* Data records *
BEGIN

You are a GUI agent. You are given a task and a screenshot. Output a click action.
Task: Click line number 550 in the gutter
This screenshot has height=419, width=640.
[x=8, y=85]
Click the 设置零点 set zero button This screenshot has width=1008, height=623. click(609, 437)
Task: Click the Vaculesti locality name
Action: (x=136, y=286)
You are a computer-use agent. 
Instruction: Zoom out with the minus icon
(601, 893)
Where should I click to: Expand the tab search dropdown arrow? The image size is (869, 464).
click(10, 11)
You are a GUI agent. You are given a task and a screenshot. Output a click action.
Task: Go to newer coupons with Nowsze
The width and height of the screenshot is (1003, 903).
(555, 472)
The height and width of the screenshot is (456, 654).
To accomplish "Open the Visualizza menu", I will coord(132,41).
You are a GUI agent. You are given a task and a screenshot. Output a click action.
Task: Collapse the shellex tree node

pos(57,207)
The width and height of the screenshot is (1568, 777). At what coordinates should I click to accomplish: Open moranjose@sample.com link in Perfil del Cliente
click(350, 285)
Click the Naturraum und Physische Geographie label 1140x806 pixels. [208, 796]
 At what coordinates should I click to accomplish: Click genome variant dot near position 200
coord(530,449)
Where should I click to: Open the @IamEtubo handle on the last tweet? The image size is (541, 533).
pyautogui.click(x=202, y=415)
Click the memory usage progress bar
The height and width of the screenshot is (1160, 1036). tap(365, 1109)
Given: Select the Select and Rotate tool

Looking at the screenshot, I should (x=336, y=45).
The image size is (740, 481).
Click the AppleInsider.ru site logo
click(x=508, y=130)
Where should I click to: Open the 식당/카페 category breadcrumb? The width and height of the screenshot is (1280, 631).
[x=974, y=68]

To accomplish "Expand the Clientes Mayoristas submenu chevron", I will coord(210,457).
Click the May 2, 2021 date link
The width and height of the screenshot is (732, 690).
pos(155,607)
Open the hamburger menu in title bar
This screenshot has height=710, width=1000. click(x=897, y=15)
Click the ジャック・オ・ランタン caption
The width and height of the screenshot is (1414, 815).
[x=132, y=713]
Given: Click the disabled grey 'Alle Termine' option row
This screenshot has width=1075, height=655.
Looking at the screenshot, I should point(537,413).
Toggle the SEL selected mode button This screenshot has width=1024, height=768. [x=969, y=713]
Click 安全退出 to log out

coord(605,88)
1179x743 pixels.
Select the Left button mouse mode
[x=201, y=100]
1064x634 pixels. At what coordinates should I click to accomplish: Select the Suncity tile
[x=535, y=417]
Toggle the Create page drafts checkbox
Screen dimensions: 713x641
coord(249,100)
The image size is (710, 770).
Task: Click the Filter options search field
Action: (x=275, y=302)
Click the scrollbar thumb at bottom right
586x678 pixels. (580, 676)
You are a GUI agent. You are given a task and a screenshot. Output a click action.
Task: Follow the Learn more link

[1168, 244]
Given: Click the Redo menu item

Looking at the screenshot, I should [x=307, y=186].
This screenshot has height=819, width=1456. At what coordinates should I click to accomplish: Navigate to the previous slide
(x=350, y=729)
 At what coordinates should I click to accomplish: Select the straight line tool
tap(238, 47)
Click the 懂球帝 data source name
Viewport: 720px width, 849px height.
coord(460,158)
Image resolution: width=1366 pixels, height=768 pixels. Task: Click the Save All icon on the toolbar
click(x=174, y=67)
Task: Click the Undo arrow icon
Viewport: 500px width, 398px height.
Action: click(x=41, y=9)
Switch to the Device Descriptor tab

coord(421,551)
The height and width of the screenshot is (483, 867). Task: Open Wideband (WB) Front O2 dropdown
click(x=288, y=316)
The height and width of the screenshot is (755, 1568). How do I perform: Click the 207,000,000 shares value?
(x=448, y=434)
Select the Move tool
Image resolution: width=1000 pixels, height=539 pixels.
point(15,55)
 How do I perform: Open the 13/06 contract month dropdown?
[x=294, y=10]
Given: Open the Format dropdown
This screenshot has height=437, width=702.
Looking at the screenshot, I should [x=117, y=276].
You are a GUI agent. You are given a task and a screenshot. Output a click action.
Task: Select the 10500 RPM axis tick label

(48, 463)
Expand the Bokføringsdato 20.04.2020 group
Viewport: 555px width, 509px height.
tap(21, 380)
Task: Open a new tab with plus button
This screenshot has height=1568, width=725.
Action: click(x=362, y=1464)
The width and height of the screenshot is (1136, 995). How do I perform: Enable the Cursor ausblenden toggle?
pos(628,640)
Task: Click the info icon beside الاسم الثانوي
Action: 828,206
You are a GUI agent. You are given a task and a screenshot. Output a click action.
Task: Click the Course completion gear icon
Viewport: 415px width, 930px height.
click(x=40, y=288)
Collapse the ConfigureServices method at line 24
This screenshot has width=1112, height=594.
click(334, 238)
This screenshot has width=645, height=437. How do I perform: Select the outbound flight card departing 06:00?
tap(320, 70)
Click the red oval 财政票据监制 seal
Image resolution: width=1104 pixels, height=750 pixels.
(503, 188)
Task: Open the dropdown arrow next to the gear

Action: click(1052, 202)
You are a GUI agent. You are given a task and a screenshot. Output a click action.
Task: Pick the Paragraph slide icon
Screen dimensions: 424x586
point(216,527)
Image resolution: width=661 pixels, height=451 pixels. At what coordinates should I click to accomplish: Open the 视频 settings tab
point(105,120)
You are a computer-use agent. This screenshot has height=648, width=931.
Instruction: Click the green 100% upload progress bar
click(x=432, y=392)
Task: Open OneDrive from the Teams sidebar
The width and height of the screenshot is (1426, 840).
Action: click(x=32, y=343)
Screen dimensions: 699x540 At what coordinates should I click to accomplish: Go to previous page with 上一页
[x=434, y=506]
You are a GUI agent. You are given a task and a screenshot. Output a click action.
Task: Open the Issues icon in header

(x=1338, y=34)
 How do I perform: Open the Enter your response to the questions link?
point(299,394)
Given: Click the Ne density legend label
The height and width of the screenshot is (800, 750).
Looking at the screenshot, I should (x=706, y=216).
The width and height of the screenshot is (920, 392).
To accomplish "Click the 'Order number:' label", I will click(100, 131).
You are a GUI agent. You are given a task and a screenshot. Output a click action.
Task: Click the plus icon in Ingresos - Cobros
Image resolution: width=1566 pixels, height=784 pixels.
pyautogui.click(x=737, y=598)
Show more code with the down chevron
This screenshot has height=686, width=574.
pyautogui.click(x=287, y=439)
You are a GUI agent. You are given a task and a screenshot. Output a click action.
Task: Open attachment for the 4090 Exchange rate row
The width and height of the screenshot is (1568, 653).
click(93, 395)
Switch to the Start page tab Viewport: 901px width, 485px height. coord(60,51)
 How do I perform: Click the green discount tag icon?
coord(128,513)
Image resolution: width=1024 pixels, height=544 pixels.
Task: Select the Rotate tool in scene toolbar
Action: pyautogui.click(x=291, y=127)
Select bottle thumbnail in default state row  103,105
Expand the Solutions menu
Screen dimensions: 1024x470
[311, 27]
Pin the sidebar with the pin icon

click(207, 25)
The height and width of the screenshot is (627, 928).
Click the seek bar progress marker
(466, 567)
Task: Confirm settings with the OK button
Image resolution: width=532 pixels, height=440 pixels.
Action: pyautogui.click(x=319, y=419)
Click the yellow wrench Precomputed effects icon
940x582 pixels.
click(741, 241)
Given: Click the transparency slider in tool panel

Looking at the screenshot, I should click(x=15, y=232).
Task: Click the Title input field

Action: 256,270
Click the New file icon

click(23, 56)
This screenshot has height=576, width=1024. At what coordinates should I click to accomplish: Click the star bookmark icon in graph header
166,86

END

* Task goal *
Retrieve each line of the data in which the word "computer" can be found.

* Expected output *
You are a computer-use agent. 
You are a computer-use agent. This screenshot has height=648, width=931.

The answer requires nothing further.